▶ Goal of the exercise: From the line with "Given: Open Customer" to the line with "How do I perform: Select", output every line below exactly, both ends included. Skip the pictures.

▶ Material supplied:

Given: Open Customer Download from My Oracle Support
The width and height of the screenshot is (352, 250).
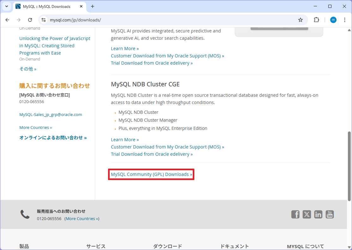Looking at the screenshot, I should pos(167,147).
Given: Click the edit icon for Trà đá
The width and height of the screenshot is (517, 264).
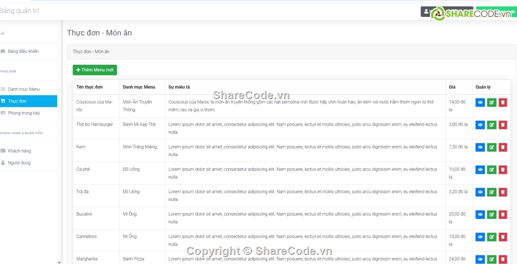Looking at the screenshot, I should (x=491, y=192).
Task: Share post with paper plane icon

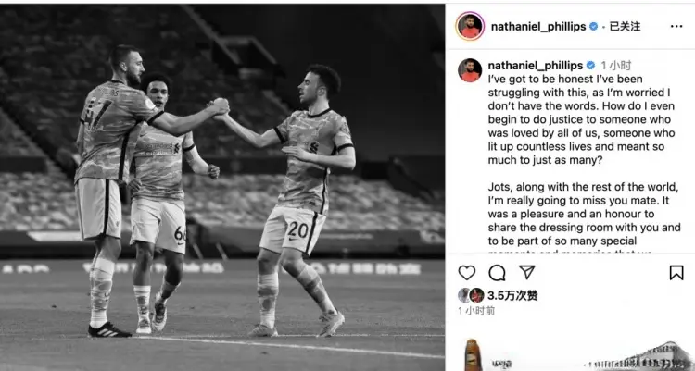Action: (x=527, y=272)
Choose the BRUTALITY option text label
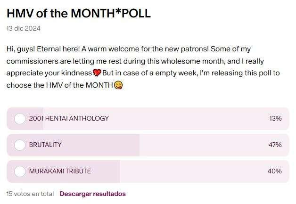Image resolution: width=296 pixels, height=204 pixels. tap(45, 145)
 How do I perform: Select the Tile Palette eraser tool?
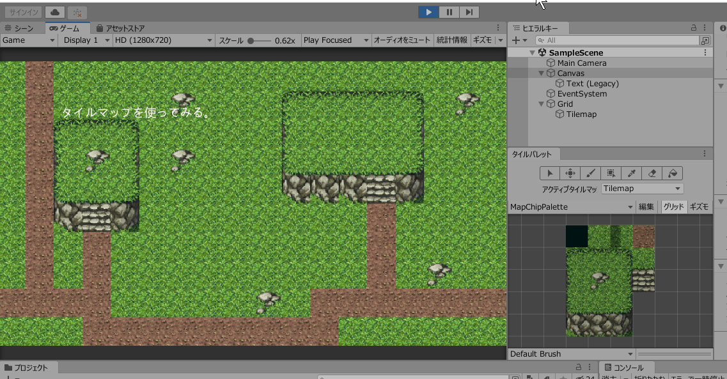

...

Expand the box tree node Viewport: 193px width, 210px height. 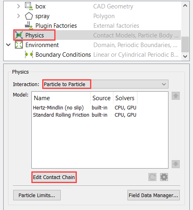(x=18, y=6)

▶ Written solution:
Given: Open Customer Download from My Oracle Support
The width and height of the screenshot is (352, 250).
Looking at the screenshot, I should pos(167,147).
Given: Click the edit icon for Trà đá
The width and height of the screenshot is (517, 264).
Looking at the screenshot, I should (x=491, y=192).
Task: Share post with paper plane icon

Action: (x=527, y=272)
Choose the BRUTALITY option text label
Image resolution: width=296 pixels, height=204 pixels. tap(45, 145)
 How do I perform: Select the Tile Palette eraser tool?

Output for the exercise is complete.